14/18 L'enfant découpait des images
de Paola de Pietri

critiqué par JulesRomans, le 29 mai 2014
(Nantes - 66 ans)


La note:  étoiles
Les Vosges et l'imagerie d'Épinal aux avant-postes durant la Première Guerre mondiale
Nous avons là le catalogue des deux expositions temporaires "14/18 L’enfant découpait des images" et " Paola de Pietri photographies" (ou " Paola de Pietri to face") ; ces dernières se dérouleront du 25 avril au 11 novembre 1914.

La photographe Paola de Pietri a recherché en Italie les traces de la Grande Guerre, cent ans après là où passait le front. Comme le conte l’excellente BD "La mort blanche" (critiquée ici en mai 2014), on est dans la montagne et même parfois dans des endroits où persistent des plaques de neige quasiment toute l’année. Martine Sadoin présente ces clichés en particulier par ces termes :

« Ces photographies ne sont pas spectaculaires, ni leur teintes éclatantes. Elles sont cependant composées pour nous faire voir simplement – prêts de disparaître et cachés dans de somptueux paysages – cette tranchée qui serpente dans la forêt des mélèzes, les cavités dans les parois de pierre, les trous d’obus où stagne encore la neige… Un temps bousculé par les errements des hommes, la nature a repris ses tâches et – on l’imagine ainsi – son devoir d’effacer, de revenir à son état premier… ».

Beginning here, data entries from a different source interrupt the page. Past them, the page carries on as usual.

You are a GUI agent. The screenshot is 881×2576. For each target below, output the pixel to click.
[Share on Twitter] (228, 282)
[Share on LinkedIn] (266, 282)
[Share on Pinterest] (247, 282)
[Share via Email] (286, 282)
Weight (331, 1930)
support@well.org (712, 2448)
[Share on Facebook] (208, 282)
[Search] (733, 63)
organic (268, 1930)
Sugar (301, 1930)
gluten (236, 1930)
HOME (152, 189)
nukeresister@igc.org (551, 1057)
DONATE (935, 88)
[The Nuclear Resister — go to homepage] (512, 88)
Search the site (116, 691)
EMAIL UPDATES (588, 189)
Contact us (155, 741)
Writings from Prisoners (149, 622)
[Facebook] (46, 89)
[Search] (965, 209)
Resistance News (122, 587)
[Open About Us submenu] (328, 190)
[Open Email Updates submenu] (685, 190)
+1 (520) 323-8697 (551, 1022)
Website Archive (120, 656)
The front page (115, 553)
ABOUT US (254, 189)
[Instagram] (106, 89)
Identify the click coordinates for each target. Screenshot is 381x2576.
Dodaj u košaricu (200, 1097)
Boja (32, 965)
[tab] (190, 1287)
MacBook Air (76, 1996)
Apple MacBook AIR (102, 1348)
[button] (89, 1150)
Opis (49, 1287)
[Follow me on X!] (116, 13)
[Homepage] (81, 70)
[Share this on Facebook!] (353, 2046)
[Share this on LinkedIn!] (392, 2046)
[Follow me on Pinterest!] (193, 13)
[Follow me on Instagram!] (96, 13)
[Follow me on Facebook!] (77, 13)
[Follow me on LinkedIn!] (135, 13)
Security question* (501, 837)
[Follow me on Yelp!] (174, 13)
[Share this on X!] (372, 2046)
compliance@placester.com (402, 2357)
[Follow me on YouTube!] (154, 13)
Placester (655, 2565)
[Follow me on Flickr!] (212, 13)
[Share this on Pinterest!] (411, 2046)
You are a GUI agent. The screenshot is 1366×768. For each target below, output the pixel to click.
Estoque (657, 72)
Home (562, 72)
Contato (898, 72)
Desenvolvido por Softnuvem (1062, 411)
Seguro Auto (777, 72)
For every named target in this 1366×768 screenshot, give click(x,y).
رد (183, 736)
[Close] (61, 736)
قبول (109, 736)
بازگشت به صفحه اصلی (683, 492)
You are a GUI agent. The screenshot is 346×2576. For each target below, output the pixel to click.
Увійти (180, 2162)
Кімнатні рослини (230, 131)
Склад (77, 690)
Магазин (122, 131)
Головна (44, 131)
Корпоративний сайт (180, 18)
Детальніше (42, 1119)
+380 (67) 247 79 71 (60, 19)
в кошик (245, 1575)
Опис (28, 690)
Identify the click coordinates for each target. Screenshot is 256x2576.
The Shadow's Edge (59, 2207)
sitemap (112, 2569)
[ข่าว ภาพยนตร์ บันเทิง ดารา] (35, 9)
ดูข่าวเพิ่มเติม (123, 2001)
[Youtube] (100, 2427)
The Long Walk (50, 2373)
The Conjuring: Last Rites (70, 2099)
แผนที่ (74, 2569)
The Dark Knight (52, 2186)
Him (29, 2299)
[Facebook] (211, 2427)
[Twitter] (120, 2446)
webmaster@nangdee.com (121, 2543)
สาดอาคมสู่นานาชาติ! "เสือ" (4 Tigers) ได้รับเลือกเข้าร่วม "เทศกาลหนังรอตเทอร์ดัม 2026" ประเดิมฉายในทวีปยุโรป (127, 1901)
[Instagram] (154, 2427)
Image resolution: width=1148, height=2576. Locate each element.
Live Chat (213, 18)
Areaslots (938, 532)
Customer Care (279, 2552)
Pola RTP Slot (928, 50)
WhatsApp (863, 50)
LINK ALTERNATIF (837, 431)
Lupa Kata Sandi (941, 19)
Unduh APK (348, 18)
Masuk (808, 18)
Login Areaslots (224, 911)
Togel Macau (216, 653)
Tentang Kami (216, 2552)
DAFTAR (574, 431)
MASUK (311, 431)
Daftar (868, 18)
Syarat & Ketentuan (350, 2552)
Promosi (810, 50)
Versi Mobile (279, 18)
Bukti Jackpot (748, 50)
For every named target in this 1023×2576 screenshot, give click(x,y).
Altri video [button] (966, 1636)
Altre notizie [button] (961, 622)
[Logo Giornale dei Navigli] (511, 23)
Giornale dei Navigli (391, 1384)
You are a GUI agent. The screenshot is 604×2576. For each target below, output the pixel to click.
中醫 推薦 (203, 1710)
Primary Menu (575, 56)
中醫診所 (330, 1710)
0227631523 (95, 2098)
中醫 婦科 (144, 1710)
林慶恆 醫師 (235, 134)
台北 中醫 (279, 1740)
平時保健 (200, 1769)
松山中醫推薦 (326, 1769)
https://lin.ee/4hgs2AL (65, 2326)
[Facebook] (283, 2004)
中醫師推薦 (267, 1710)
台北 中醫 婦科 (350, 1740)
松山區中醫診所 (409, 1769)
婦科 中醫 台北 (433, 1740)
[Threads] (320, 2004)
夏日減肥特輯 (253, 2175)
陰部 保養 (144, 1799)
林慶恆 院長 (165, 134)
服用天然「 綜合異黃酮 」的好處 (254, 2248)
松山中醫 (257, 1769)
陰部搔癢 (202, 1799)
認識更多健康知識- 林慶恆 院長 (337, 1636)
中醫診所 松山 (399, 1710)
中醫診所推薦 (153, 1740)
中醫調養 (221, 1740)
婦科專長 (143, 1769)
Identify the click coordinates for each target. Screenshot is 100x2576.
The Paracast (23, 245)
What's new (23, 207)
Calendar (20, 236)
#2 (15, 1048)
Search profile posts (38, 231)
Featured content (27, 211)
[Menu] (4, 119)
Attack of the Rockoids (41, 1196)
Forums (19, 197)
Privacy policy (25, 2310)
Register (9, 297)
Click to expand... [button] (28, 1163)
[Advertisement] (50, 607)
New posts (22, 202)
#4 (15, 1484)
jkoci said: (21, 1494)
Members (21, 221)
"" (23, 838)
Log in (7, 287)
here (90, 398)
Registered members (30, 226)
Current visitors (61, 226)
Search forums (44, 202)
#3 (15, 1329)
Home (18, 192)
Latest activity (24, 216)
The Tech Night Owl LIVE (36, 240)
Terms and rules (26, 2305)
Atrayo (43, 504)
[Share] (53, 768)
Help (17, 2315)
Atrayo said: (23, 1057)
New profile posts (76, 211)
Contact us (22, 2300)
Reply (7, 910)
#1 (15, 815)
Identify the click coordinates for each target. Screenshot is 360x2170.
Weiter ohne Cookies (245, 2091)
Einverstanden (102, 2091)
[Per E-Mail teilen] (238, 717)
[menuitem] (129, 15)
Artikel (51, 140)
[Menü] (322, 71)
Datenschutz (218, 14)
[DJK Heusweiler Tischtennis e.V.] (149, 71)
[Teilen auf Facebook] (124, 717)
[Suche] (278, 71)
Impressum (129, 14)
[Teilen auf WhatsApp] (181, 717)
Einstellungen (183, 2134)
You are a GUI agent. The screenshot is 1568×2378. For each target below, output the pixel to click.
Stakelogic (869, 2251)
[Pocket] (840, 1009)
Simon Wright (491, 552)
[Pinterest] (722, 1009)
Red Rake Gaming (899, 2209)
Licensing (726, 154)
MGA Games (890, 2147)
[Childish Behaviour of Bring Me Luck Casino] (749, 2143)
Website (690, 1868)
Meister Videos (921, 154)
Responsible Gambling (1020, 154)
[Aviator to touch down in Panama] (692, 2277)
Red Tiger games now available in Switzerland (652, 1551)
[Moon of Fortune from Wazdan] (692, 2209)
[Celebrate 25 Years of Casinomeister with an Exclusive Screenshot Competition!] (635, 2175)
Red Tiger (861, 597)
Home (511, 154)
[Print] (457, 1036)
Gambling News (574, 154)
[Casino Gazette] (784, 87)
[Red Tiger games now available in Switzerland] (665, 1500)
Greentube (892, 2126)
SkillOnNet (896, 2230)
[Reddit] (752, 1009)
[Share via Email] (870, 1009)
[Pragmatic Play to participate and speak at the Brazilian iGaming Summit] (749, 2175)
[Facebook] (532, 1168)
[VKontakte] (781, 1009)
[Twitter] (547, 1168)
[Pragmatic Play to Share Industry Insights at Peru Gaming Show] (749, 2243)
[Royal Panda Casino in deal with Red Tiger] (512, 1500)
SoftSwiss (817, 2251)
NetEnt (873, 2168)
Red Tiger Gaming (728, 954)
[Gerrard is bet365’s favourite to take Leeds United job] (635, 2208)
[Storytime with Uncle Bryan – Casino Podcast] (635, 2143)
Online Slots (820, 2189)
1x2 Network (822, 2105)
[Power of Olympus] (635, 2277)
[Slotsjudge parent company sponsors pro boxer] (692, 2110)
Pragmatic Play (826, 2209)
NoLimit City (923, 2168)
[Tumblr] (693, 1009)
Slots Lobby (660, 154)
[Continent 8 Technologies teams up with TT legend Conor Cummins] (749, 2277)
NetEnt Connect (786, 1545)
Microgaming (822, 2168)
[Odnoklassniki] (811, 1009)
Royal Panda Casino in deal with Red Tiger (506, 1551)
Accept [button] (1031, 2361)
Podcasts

Entre 1915 et 1918, l’Imagerie Pellerin édite sa dernière grande série d’images ; c’est un peu son chant du cygne. Comme la presse enfantine, elle délivre des histoires en images sur une planche, dont la plus célèbre est celle réalisée par Hansi, qui se met lui-même en scène en caporal interprète dans "Le 152e poilus". Du fait qu'elle sort en 1915, les soldats ont encore leur pantalon rouge.

Toutefois ses productions ne limitent pas à ces pages ancêtres de la BD, l’imagerie d’Épinal propose des maquettes à construire par pliage, des pantins, des figurines à découper, des lithographies sur un seul sujet, des cartes postales… Des thèmes sont dégagés, le contenu analysé, des dessinateurs sont présentés. La question de l’Alsace, région si proche de la préfecture des Vosges est très présente ; le fait que les troupes françaises soient arrivées (après avoir dû évacuer Mulhouse et Colmar) à tenir une petite cinquantaine de village dont Thann, Masevaux et Dannemarie pour les plus connus est prétexte à gloriole. On se rappellera que pour en savoir un peu plus par la fiction sur cette Alasace libérée, on dispose de Bécassine et la guerre un ouvrage produit en 1916 et de Finnele une BD, qui vient de sortir chez Delcourt, avec une action à et autour de Masevaux.

Le bilan des morts chez les artistes, ouvriers et cadres qui travaillaient pour l’imagerie Pellerin est très conséquent, meurent au combat ou de la grippe espagnole et en particulier Georges Pellerin. Il est nécessaire de renouveler un matériel usé et désuet pour passer à un autre mode de production, ce qui est d’autant plus difficile que les clients ne seront guère nombreux (peu d’enfants naissent entre 1914 et 1939). Pour la première fois des images de propagande sont destinées aux enfants et même si toutes les reproductions ne sont pas exclusivement pour ce lectorat, la lecture de ce catalogue d’exposition permet de mieux saisir les thèmes autour desquels on sensibilise les enfants.

Le thème de l’enfant héros permet d’aborder la question des départements occupés par les Allemands, si les Ardennes le sont complètement, les Vosges le sont (comme une douzaine d’autres) partiellement. C’est la région de Saint-Dié qui est dans ce cas. Aussi ce sont ombre de musées vosgiens qui proposent cet été une exposition temporaire sous un chapeau 14-18. Pour la préfecture les deux autres musées parleront des affiches de guerre et la vie dans ce qui est devenue zone des armées, Remiremont se centre sur les tableaux évoquant des épisodes de la Grande Guerre, Saint-Dié s’attache à la vie des femmes (et en particulier à celles en territoire aux mains des Allemands), Mirecourt s’intéresse aux musiciens.